Graduate students talk parking proposals

WSU Transportation Services director lays out project expenses

CHRISTIE HOIUM | THE DAILY EVERGREEN

John Shaheen, director of WSU Transportation Services, presents information from his department during the GPSA meeting Monday at the Butch’s Den.

KIRSI LUNDHAGEN, Evergreen reporter

At a GPSA meeting Monday night John Shaheen, director of WSU Transportation Services Services, spoke to the Senate on the strategic goals and decision-making process around transit and parking on the university campus.

“A common question we often get is, why do I have to pay for parking, why doesn’t the state pay for it?” Shaheen said. “The reason is because it’s state-budget mandated.”

With the overwhelming amount of students and WSU faculty bringing their cars to campus, creating parking space has been a main priority for the transportation office.

Shaheen said he thinks parking low impact developments may be the answer.

“Parking LIDs would be a great solution,” Shaheen said. “The cost for space for a parking LID is lower than parking garages and it would be easier to finance.”

Parking LIDs takes advantage of campus topography and uses existing streets for circulation, Shaheen said.
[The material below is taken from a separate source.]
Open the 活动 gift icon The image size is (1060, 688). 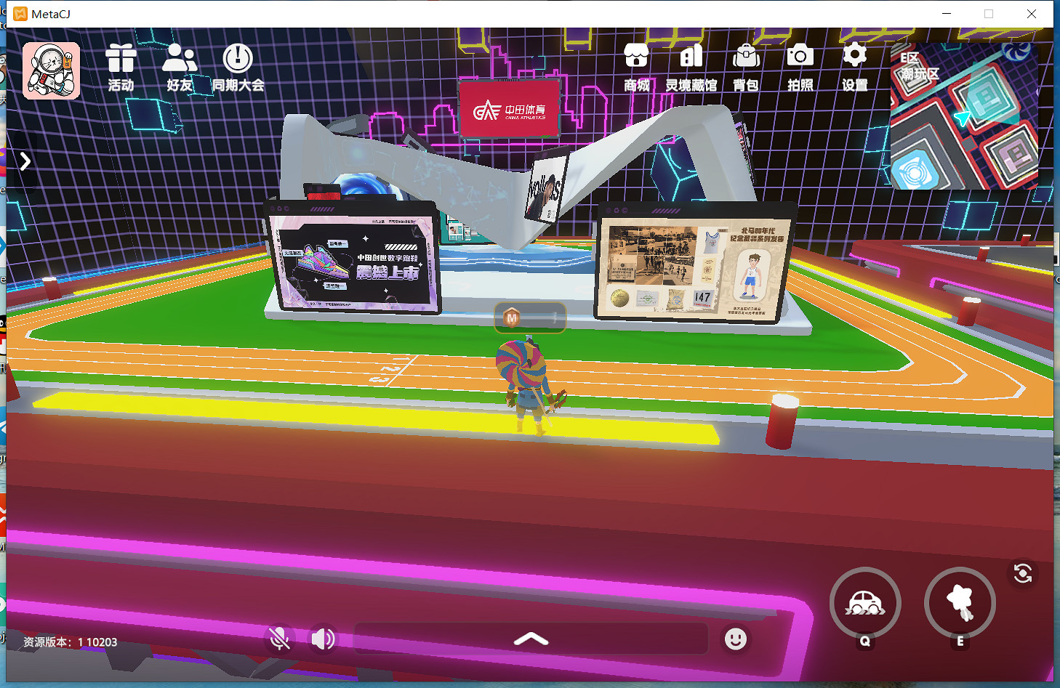(x=121, y=66)
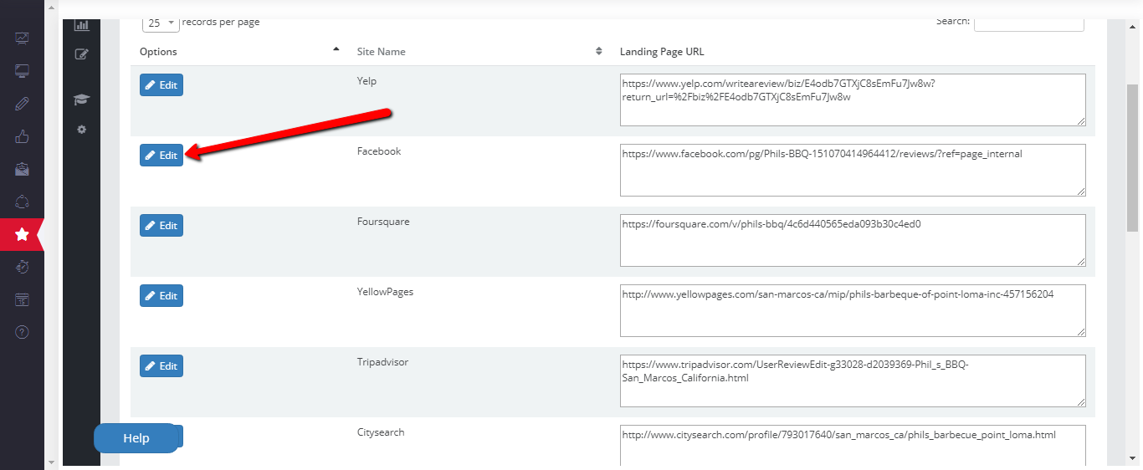The height and width of the screenshot is (470, 1143).
Task: Edit the Tripadvisor site entry
Action: pos(161,366)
Parking LIDs are also convent because they can be placed in the center of campus.

Transportation Services has already found seven potential sites, Shaheen said. The total project cost range would be anywhere between $4 million to $16 million, and cost per space would be between $17,200 and $20,800.

On the flip side, Transportation Services has also found five sites for parking garages in the middle of campus. The total project cost would be anywhere between $22 million to $41 million, and the cost per space would be $27,000 to $76,300.

“To build a parking garage in the middle of campus, it would cost the university $26 million for the total project and $52,000 per space,” Shaheen said. “There would be a bond payment for 25 years and the debt service would range anywhere between $2.2 million and $2.5 million. And to get to that point of revenue, there would be a 60 to 70 percent increase in all parking fees.”

To put it in perspective, Transportation Services, on a yearly basis, makes $5.1 million in revenue, Shaheen said. About 53 percent comes from parking permits, 26.21 percent comes from short-term parking, 10.69 percent from parking fines, 9.56 percent from special event parking and 0.6 percent comes from other revenues.

Transportation costs on a yearly basis $27,000 to $70,000 per garage space, $12,000 per paved space, $8,000 per gravel space, $110 per operating hour of transit, $150 per space for paved surface maintenance, $9 million for deferred parking surface maintenance and $2 million for deferred parking garage maintenance.

“These are just options, we haven’t settled on anything quite yet,” Shaheen said. “There are also other modes of transportation that can get people to campus.”

Pullman Transit reviews its routes every year, meaning they will create the quickest and most efficient ways to get people to and from campus.

The total student transit fee is only $68.74 per year, according to Shaheen. It will save a total of 2,500 to 3,000 parking spaces a year.